Oireachtas Joint and Select Committees

Thursday, 11 April 2019

Public Accounts Committee

Business of Committee

9:00 am

Photo of Seán FlemingSeán Fleming (Laois, Fianna Fail) | Oireachtas source

We will write to the Revenue Commissioners. Obviously they will not identify any particular case but if large cases that were before the Tax Appeals Commission have since been closed then it saves work for the Tax Appeals Commission if it does not have to deal with them. That in its own right is good. In light of that we will ask the commission to give us an estimate of the value of the cases currently remaining. We were speaking of €1.6 billion figure at one stage with a potential tax payment €1.1 billion but if a lot of those cases have been disposed of, then some of them may already have been paid or in some cases due refunds. We will ask the commission to give us an up-to-date figure. We had asked for the ten most recent or current high-value cases before it but we will now ask for the total quantum of cases currently on its files. It would be interesting to see if there has been movement on that.

No. 2092, received from Ray Mitchell, assistant national director, Health Service Executive, dated 27 March, relates to the National Paediatric Hospital Development Board. The correspondence contains one very interesting item that people may be surprised to note. The committee will bring in the National Paediatric Hospital Development Board and a date has been set for this to be on the work programme, which we will come to in a moment. In light of the PricewaterhouseCoopers', PwC, report published this week on the cost escalation that will be a very important meeting, and we will also discuss that in due course.

The cover note to the document the committee has been given says the correspondence deals with the consideration of the delivery options for phase B of the new children's hospital. It includes a detailed document that details the options going forward by the HSE. This was probably dealt with in November of last year before the decision was made by the Government. The document lists the three options for completing phase B: instruct BAM, the main contractor; instruct a new main contractor; or instruct a management contractor. The document includes a detailed assessment of the objectives and risks on each of the options. This document was prepared last autumn and a paragraph on its third page struck me immediately. It states "The HSE, at the request of the Department of Health, has sought input from a range of advisors including PwC and Alan Moore (Director of Strategic Capital Development in Northern Ireland), who have met with members of the National Paediatric Hospital Development Board and the project delivery team, to inform their views on these questions." It is the first time I have spotted it but perhaps others have seen it before now. It appears to me that we have a situation where the Department of Health is telling us that PwC was one of its advisers last November or December in the decision on which option to choose. PwC was also appointed to do the cost escalation report, published in recent days at a cost of approximately €500,000 to the taxpayer.

* **Records supplied**:
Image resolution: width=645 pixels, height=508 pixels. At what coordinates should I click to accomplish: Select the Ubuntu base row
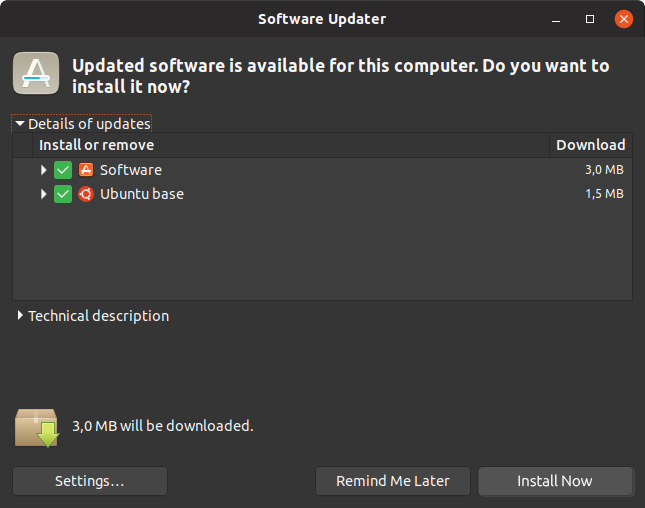point(322,194)
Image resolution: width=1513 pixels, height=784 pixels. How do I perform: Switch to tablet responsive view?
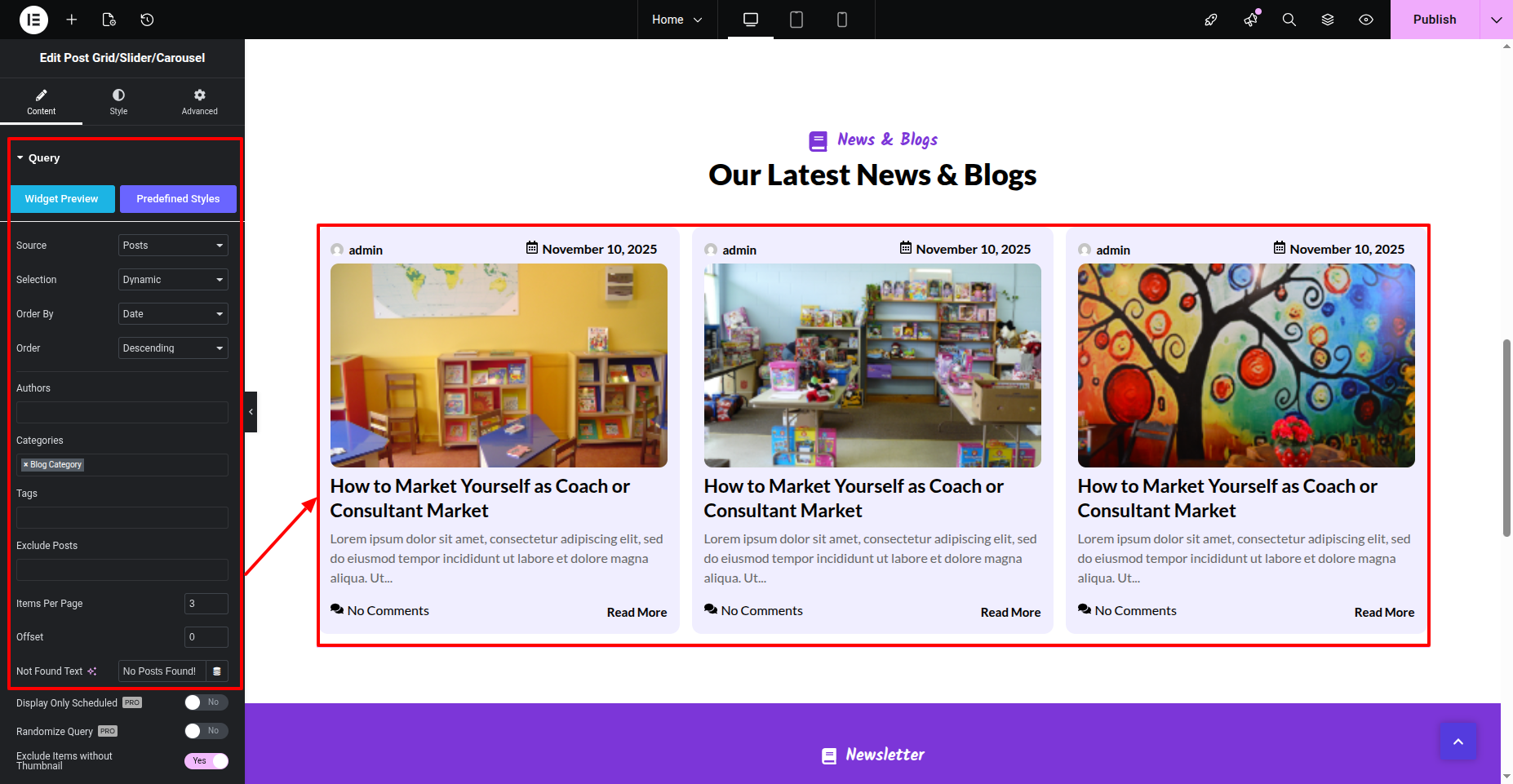796,20
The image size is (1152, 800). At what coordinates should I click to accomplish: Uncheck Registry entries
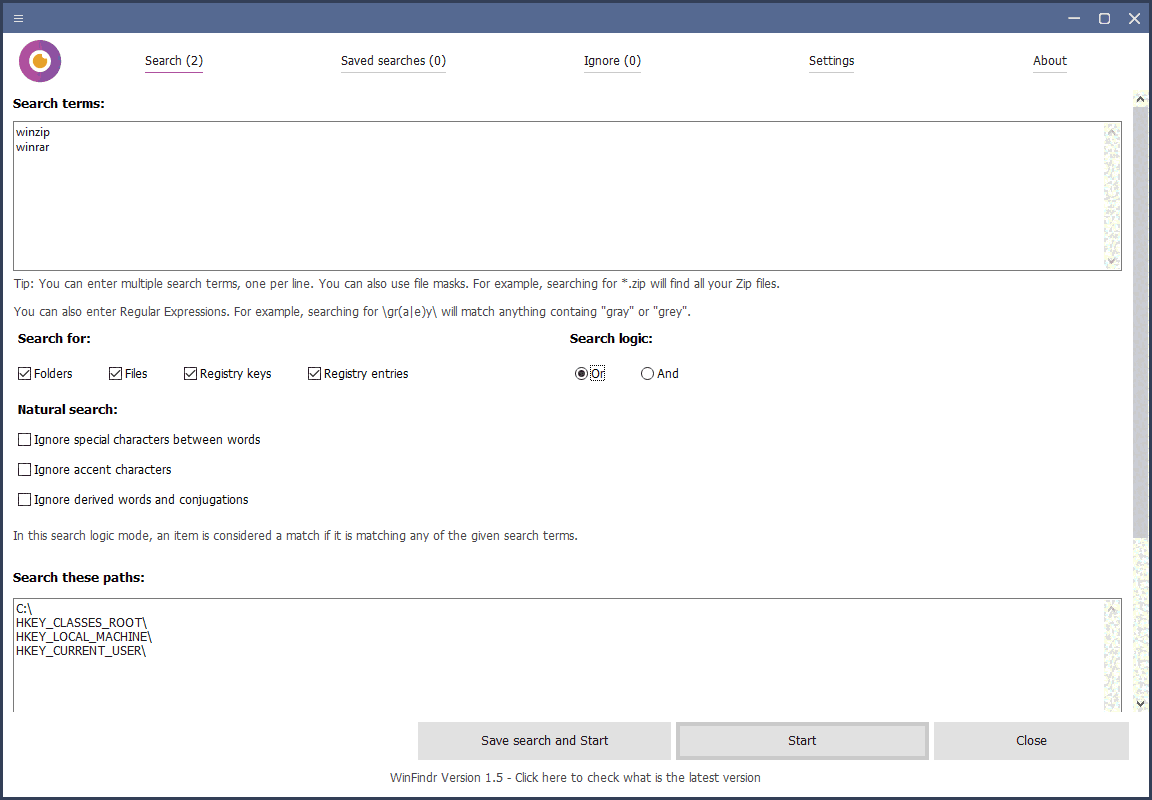pyautogui.click(x=313, y=373)
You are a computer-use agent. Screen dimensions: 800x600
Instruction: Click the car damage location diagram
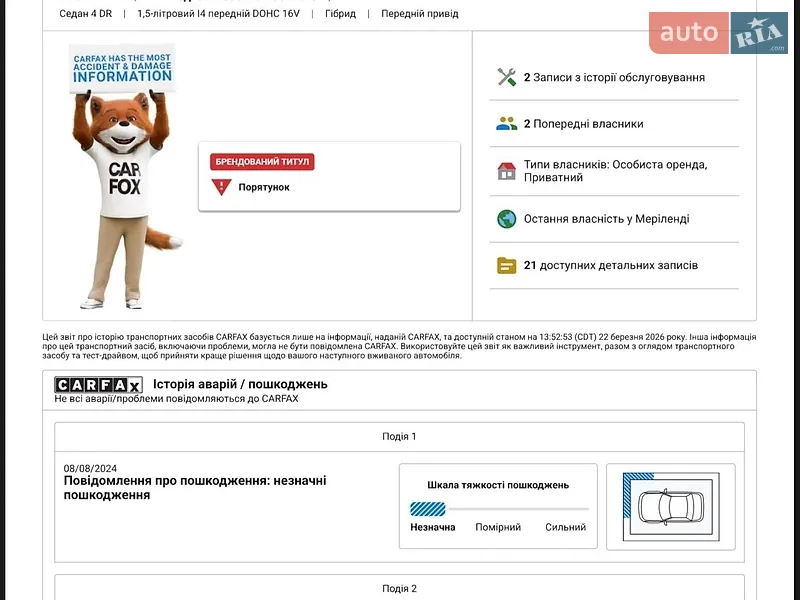671,507
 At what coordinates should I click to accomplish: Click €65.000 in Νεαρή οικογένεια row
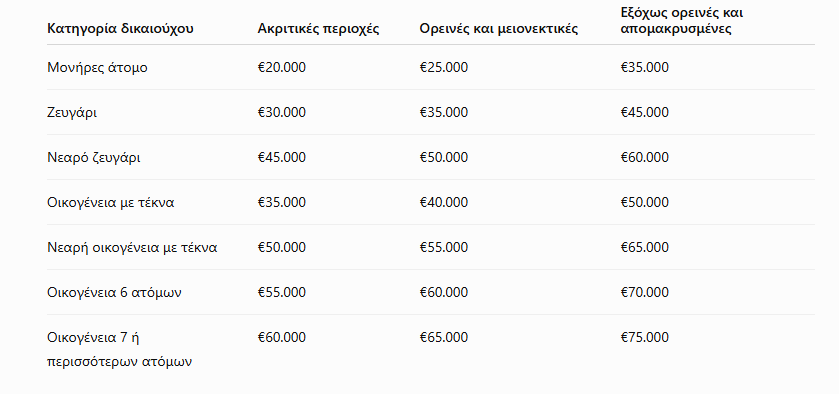pyautogui.click(x=645, y=247)
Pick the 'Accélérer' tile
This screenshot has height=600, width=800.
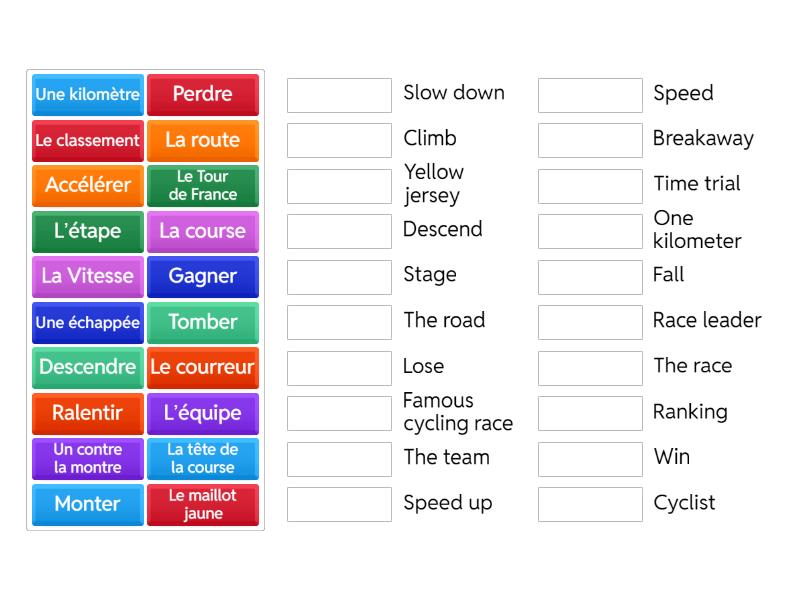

* **Instructions**:
1 - Copy the passage of the Public Accounts Committee transcript from "No. 2092, received" to "in due course.".
2 - In the Public Accounts Committee transcript, what was the approximate cost to the taxpayer of the PwC cost escalation report?
3 - Resume the Public Accounts Committee transcript after its final sentence.

* **Outputs for the tasks**:
1 -
No. 2092, received from Ray Mitchell, assistant national director, Health Service Executive, dated 27 March, relates to the National Paediatric Hospital Development Board. The correspondence contains one very interesting item that people may be surprised to note. The committee will bring in the National Paediatric Hospital Development Board and a date has been set for this to be on the work programme, which we will come to in a moment. In light of the PricewaterhouseCoopers', PwC, report published this week on the cost escalation that will be a very important meeting, and we will also discuss that in due course.

2 - Approximately €500,000.

3 -
The issue of conflict of interest in respect of PwC was raised extensively at the commencement of that process. They assured us that there was no conflict of interest with regard to BAM, the HSE or the board. At the time we asked how PwC could be invited to carry out that work without it going through a procurement process at that stage. They gave us a valid answer that it was already on the list of consultants that could be called on at any time based on a pre-tendering framework. That is fine but now we see that "The HSE, at the request of the Department of Health, has sought input from a range of advisors including PwC". These are the words of the HSE in relation to this decision. I want a detailed explanation, immediately and within 24 hours, from the Secretary General. This story will have to be resolved within 24 hours. People, including journalists, will be asking how is it that PwC was involved in the decision process looking at how the project would go forward into phase B, and yet was also commissioned to carry out the costs escalation report that was published yesterday. I do not know how this has arisen. I am going on the HSE document.

This is a separate issue from the Mazars report that was prepared for the National Paediatric Hospital Development Board on preliminary observations in relation to the construction capital cost escalation of the national children's hospital, issued on 17 December 2018. PwC was involved in the process in or around November 2018. A Mazars report on cost escalation was issued in December. The HSE then commissioned PwC to do another cost escalation report early this year, at another cost to the taxpayer. This was all in the process of how the National Paediatric Hospital Development Board arrived at its internal report, dated 28 November 2018, entitled Process to Guaranteed Maximum Price: Working Together for our Children. We need clarification of the statement by the HSE that PwC were involved.